Stored items:
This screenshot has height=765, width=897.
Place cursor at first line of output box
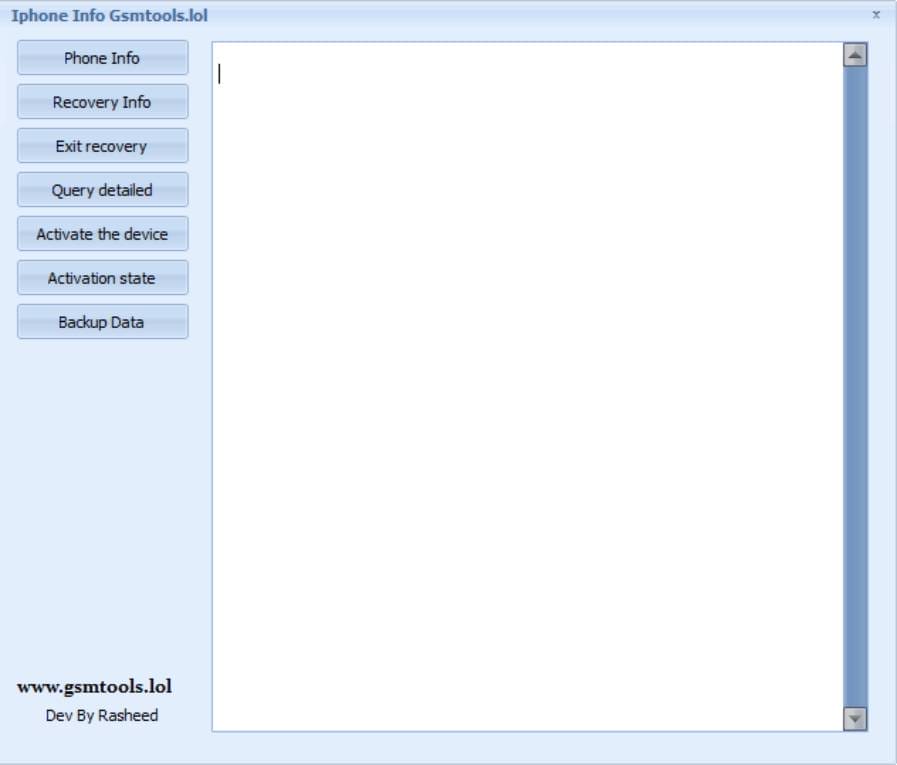click(x=400, y=73)
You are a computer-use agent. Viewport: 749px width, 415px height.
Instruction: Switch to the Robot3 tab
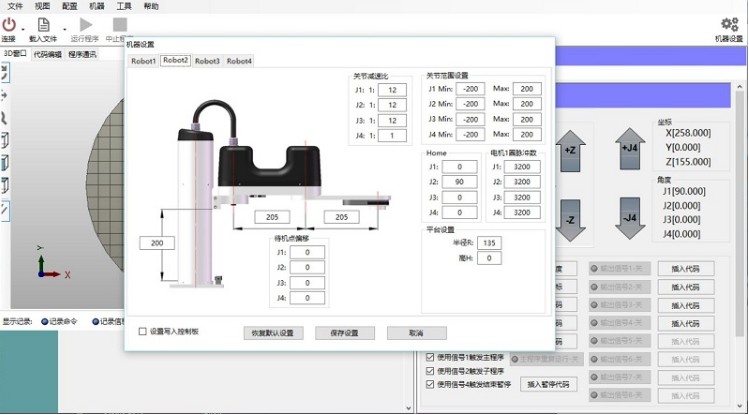(x=207, y=61)
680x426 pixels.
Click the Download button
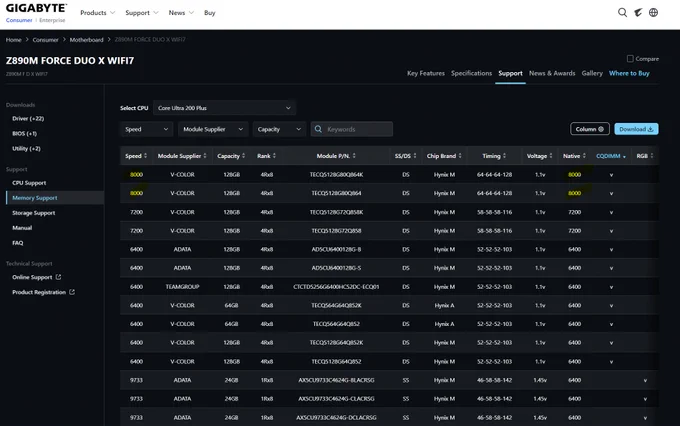[636, 129]

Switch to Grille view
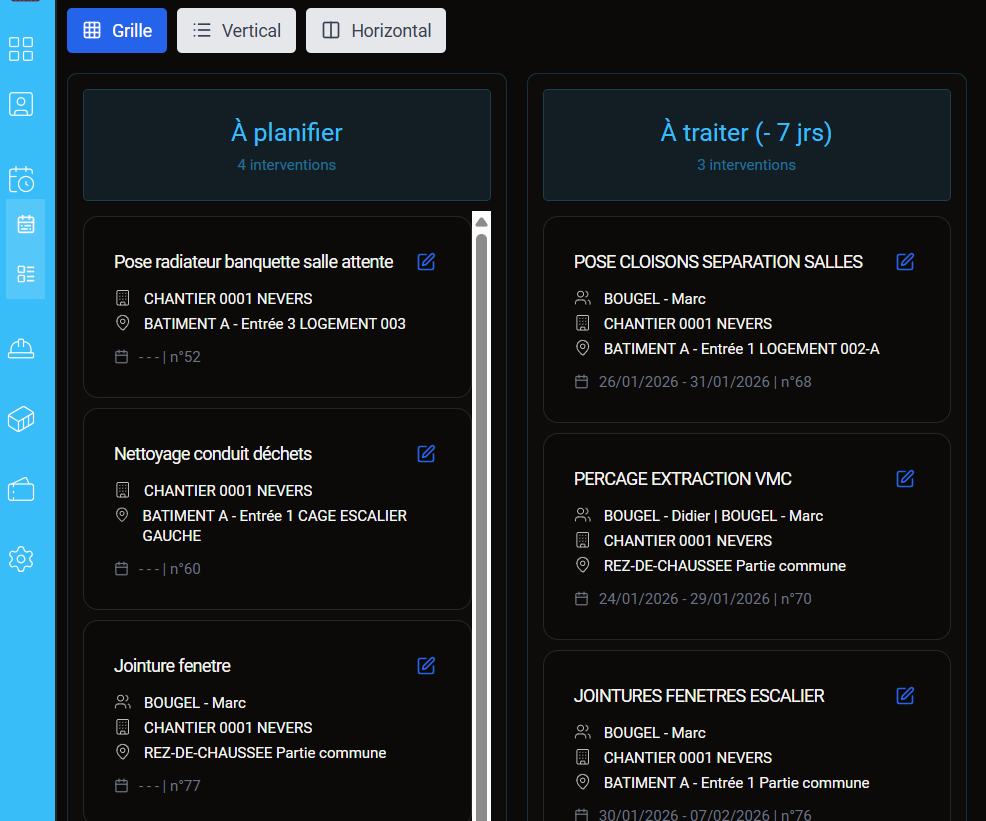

Task to carry out: Where a line of the records above holds the word "height", copy that line.

Response:
This screenshot has height=765, width=897.
You are a computer-use agent. Viewport: 749px width, 415px height.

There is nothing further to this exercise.